Management Practices to Reduce Soil Loss

By Sjoerd Willem Duiker and Jen Weld

The important soil erosion types in our environment are:

  1. Sheet and rill erosion
  2. Ephemeral gully erosion
  3. Tillage erosion

Management practices such as cover crops, contour farming, and no till can be used to control erosion. However, understanding the different types of erosion can help to determine the best approaches for controlling erosion.

Sheet and rill erosion

The best way to protect soil from erosion by water is to keep it covered. The industry standard is to maintain at least 30% crop residue cover after planting. The only way this can be done is by using no-till or reduced tillage. Reduced tillage is only effective if the previous crop left large amounts of crop residue. For example, when using reduced tillage, it is difficult to maintain 30% crop residue after planting into soybean or wheat stubble. No-till has become the most widely used conservation practice in Pennsylvania because 60% of Pennsylvania cropland is HEL (Highly Erodible Land). No-till is also a cost-effective conservation practice because it does not take any land out of production and is compatible with use of large-scale equipment common in today’s farming landscape.

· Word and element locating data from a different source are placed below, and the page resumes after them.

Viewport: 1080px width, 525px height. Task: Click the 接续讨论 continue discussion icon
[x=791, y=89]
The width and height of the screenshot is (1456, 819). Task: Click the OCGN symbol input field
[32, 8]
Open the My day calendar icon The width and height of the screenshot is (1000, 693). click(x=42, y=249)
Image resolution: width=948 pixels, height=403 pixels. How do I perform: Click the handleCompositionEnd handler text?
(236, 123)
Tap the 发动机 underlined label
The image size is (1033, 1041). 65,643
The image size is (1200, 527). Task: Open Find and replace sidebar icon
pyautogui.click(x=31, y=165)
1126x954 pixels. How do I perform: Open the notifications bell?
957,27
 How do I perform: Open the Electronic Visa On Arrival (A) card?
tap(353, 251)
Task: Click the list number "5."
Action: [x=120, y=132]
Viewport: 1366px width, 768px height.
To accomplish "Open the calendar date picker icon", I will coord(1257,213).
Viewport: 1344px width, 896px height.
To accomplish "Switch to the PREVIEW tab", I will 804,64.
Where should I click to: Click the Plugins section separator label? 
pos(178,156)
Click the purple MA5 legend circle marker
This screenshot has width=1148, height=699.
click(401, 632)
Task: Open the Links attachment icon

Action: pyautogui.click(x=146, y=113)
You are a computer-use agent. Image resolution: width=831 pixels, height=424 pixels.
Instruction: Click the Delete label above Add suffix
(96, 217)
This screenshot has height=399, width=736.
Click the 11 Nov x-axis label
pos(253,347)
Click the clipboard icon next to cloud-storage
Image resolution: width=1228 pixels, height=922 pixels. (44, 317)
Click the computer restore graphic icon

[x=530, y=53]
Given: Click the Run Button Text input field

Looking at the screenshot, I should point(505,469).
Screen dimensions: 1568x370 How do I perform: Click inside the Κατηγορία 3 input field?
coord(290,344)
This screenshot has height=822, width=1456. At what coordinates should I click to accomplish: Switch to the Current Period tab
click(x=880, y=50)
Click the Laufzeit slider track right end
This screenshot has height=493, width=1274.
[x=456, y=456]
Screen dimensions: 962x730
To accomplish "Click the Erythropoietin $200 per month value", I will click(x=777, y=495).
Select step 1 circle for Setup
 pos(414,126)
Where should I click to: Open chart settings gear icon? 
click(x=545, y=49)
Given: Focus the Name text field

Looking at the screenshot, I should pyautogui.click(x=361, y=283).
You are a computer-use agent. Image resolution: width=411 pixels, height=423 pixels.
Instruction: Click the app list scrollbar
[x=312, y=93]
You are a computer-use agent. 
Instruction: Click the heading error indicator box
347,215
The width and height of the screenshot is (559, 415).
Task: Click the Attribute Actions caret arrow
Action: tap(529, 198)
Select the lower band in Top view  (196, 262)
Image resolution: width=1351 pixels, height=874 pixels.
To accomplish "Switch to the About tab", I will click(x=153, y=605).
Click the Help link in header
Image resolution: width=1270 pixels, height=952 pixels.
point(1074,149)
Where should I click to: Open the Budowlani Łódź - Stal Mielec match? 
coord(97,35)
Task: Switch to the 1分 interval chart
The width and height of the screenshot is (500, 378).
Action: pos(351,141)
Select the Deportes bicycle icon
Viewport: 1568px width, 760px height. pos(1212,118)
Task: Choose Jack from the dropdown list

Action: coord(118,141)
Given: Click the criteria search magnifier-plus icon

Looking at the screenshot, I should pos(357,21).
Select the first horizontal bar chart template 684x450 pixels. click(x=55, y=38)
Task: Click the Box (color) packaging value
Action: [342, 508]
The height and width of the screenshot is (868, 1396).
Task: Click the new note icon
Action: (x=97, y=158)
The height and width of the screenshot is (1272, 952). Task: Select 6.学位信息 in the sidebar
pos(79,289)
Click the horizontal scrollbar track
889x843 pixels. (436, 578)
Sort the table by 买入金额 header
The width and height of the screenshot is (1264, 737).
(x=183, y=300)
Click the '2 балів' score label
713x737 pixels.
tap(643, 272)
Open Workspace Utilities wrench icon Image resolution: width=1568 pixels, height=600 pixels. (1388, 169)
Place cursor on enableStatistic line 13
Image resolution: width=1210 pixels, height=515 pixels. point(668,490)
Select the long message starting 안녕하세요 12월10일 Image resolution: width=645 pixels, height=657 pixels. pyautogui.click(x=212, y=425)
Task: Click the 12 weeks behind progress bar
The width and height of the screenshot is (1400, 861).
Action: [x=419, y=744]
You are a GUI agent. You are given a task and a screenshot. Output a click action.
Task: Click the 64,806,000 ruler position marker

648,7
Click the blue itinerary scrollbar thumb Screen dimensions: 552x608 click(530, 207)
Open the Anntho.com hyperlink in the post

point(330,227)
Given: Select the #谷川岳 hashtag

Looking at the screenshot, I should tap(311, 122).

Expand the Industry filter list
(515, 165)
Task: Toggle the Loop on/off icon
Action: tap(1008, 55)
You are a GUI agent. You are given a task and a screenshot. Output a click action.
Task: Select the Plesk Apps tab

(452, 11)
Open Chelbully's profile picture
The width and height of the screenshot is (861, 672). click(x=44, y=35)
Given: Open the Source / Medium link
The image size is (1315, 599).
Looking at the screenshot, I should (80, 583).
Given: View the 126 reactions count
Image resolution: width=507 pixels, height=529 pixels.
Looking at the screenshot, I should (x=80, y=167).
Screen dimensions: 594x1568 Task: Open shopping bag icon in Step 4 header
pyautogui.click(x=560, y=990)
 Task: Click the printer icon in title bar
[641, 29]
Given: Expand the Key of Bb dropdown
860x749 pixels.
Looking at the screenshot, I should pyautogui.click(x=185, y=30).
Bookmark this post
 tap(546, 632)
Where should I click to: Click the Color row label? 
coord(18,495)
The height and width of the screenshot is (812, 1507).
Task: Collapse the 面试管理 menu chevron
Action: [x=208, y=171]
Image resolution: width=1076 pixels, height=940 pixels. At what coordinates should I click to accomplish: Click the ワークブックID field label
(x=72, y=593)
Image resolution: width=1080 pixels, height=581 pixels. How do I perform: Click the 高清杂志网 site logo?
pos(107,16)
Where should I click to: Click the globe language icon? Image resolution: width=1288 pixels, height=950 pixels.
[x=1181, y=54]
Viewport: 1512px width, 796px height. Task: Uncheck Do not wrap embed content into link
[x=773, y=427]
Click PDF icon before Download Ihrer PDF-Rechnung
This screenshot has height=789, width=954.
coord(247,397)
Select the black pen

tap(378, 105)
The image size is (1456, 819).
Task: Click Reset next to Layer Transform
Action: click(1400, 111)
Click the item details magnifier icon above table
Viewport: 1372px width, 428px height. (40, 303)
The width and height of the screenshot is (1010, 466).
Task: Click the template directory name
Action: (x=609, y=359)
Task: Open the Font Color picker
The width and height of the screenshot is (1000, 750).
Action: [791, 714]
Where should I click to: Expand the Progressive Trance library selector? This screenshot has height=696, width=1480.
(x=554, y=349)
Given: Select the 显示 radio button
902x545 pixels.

After crops that leave little residue, it is recommended to plant cover crops for erosion control. The cover crops should be planted immediately after harvest to take advantage of the growing season. Alternatively, cover crops could be established in the standing crop, with methods such as frost seeding or interseeding. Cover crops should be left to grow sufficiently to at least achieve the 30% crop residue cover in the following crop. 

Another important soil conservation practice is to alternate summer crops with winter crops and perennial crops. While continuous corn for grain leaves the soil completely protected with no-till practices, continuous corn has many other disadvantages over more diverse crop rotations such as greater risk, weed and pest control problems and lower crop yields. In a central PA trial, the average yield advantage to growing corn after soybeans instead of continuous corn was 7%- and first-year corn after alfalfa or red clover hay had a 15% yield advantage to continuous corn. Further, from the soil health point of view, diverse crop rotations are recommended.

Contour farming is planting crops on or near the contour. It is most effective on moderate slopes (2-6%) when crops are planted in tilled soil where ridge height is 2-3 inches. Even in no-till contour planting can be useful if residue cover is marginal and ridge height is 2 inches or more. The ridges block runoff and allow water longer to infiltrate.

Contour strip-cropping involves alternating strips of perennial grass or close-growing crops with strips with low residue cover. The strips should be laid out close to the contour, which is not always possible in rolling landscapes. Strip width is typically between 75-120 feet. Soil that erodes from the bare strips is deposited in the vegetated strips and runoff velocity is reduced there. The practice is most useful in tilled fields or in those left with little residue in no-till systems.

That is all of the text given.